A Pelegrin le gusta trabajar su material pensando en lo físico: “Me encantaría editarlo en vinilo. ‘elige vida’ es un disco que tiene un formato muy simpático para vinilo. A mis discos me encanta pensarlos para el lado A y el lado B, lo cual a mí me exige pensar un inicio de disco, inicio de lado, fin de lado, inicio de lado, fin de lado, entonces me parece que termina pasando eso de que me gusta pensar el disco como algo físico, y sobre todo como el físico que tiene lado A y lado B, que ya el CD no te lo daba”.

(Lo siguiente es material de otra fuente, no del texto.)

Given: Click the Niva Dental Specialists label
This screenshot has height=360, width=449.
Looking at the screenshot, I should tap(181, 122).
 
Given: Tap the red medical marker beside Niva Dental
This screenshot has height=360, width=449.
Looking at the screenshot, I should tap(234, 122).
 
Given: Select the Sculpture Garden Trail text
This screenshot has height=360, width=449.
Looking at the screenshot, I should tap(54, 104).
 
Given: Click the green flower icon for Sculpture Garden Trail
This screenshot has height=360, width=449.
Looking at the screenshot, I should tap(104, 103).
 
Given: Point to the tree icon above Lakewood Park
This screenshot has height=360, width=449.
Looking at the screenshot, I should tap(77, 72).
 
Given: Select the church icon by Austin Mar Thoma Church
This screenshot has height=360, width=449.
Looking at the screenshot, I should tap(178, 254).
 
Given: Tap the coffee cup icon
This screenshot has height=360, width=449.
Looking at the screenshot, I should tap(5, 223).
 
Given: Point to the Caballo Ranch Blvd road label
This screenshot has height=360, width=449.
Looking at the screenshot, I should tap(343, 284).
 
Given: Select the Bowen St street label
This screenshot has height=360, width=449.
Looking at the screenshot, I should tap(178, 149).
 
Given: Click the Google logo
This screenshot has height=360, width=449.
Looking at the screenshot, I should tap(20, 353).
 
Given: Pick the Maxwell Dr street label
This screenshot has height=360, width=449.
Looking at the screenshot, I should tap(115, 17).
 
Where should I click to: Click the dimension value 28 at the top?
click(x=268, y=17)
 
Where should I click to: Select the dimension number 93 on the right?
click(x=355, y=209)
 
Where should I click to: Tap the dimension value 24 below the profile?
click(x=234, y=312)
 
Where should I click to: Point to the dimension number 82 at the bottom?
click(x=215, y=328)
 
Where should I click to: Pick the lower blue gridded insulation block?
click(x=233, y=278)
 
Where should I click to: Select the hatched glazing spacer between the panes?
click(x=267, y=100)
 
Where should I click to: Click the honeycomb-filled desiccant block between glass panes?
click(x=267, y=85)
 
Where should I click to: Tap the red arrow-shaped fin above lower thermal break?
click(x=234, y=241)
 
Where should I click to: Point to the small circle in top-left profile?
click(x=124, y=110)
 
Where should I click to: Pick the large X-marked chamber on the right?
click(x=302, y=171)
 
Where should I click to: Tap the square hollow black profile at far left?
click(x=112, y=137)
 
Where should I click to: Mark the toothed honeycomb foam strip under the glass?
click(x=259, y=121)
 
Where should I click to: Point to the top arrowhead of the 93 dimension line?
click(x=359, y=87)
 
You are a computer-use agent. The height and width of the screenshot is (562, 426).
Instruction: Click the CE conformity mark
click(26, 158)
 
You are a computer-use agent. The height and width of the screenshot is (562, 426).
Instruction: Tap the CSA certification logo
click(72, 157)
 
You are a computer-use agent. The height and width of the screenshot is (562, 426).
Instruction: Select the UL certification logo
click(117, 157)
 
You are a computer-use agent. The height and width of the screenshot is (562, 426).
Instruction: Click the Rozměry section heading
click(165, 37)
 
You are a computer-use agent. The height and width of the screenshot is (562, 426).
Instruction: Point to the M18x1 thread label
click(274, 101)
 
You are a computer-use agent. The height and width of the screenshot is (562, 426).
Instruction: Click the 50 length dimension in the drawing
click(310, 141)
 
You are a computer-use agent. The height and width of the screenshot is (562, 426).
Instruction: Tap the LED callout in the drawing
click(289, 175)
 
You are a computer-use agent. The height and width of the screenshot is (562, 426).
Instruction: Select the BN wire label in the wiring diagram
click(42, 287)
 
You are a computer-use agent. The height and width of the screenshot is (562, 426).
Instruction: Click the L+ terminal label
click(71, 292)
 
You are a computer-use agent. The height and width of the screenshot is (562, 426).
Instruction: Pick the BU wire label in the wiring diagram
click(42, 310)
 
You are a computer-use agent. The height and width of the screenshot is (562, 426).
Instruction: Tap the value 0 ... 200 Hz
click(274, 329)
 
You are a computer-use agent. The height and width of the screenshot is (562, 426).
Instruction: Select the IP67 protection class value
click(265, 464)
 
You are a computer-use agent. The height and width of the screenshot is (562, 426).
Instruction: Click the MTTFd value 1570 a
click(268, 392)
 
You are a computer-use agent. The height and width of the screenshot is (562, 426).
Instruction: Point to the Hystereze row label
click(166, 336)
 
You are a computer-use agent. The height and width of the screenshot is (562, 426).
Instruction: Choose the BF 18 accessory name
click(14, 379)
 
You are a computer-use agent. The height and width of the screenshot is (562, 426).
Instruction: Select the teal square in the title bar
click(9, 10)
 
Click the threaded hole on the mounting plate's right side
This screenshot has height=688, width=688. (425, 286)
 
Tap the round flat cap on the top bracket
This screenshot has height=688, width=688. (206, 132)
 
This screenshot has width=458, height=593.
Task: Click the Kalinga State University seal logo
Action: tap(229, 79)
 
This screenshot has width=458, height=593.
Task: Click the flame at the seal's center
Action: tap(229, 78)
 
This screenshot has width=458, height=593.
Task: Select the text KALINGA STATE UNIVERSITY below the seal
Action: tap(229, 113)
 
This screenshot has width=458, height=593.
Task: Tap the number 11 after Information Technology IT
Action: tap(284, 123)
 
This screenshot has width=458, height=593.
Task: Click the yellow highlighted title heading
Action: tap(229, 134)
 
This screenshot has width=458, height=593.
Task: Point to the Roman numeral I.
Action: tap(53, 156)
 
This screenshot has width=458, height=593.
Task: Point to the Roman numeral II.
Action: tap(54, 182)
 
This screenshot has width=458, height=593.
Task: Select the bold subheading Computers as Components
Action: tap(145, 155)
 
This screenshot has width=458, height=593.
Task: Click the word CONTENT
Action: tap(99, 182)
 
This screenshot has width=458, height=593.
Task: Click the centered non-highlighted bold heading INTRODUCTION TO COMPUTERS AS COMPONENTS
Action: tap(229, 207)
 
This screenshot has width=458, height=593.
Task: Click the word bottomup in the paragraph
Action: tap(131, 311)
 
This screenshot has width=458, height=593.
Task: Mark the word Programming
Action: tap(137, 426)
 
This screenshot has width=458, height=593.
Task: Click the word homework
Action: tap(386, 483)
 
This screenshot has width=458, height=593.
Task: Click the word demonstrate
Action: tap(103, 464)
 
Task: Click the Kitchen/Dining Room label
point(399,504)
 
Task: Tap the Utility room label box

A Juane Pelegrin le interesa que su música se esparza ‘en el mundo real’: “por eso toco mucho en vivo. Me gusta hacer este tipo de eventos en los cuales me interesa ver a la gente, charlar con la gente, tocar la guitarra un rato, que pasen cosas de verdad. Si no, estás metido todo el día en las redes sociales, es un embole y no es parámetro de absolutamente nada. Toco mucho en vivo y voy a un montón de ciudades, y me parece que lo potente de eso es ir y ver a la gente, charlar un rato, hablar, cantar, y que a veces te aplauda la realidad y a veces te golpee la realidad. Para mí esas cosas están buenísimas, y me interesa mucho como factor de vida”.

Para el final de estos poco más de 25 minutos de charla, Juane se refirió a la presentación de ‘elige vida’ que será el 10 de septiembre en el Strummer Bar: “va a ser con banda completa. Estamos terminando de definir un par de cosas de instrumentación porque algunos quieren hacerlo igual que el disco, donde no hay bajo, por ejemplo, sino que los bajos son guitarras criollas tocadas solo la sexta cuerda, entonces estamos armando una banda con batería, guitarra, bajo, por ahora, y teclados. Después van a haber invitados, pero mi idea es que el eje de los invitados no pase por los de este disco, sino por los de los discos anteriores, como para armar también un poco un homenaje al pasado”.

Juane tenía razón: habló mucho. Incluso su encargada de prensa ingresó a la sala y se quedó escuchando la conversación. “Hagamos esta pregunta más breve, antes de que ella nos apure”, bromeé. Juane sonrió. Su prensa también. Nadie interrumpió nuestra charla. Al final fueron 26 minutos de conversación.